While you want to play as much as you can afford, “you don’t want to wake up Thursday morning and realize you’re a loser and then pull your hair out trying to replace the money you spent,” he noted. And when you do lay down cold hard cash, he has a set of suggestions to follow in order to better the odds.
At the top of his list: Instead of letting a machine choose your numbers, do the selecting yourself. “Always pick the same numbers,” he insisted. “Don’t play Quick Picks. When you play Quick Picks, your odds are always going to be at their worst.”
The specific numbers you choose matter too, so it pays to research which ones have come up before and select something else. Then, always use the same set each time you play. “Luck has absolutely nothing to do with it,” Lustig claimed. “How can anybody in their right mind say this guy’s won seven times just because he’s just a lucky guy? Come on. Nobody can be that lucky."
Repeat Performance
Peggy Dodson knows lightning really can strike twice! The Pennsylvania resident’s daily trips to a convenience store to buy scratch-off tickets paid off big when she won a million dollars in 2018 and $100,000 in 2017. “I don’t drink.

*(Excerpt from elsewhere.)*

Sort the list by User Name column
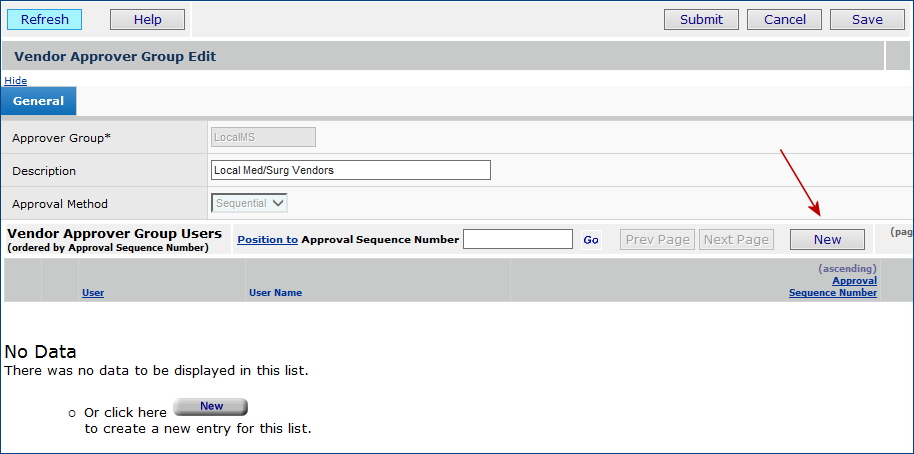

I don’t smoke,” she stated. “But I love to play the lottery.”
As Dodson has proven, persistence pays off. “If someone already wins the lottery, then the chance that the person wins the lottery a second time will be exactly the same as the probability they win the lottery if they had not previously won the lottery before,” Harvard statistics professor Dr. Mark Glickman explained. “In other words, having previously won the lottery does not improve or make less likely the chance of winning the lottery in the future.”
And while purchasing scratch-off tickets every day doesn’t make a difference, Glickman noted that buying more of each game does actually improve your odds.
No matter how often you play, just enjoy the process of chasing a potential payoff. “Don’t play the lottery and expect to win,” Georgia Tech’s School of Mathematics faculty member Dr. Lew Lefton suggested. “It can be fun to play the lottery and imagine you win. That’s a different approach, and it’s just like any other gambling: You should only be willing to spend what you can afford to lose.”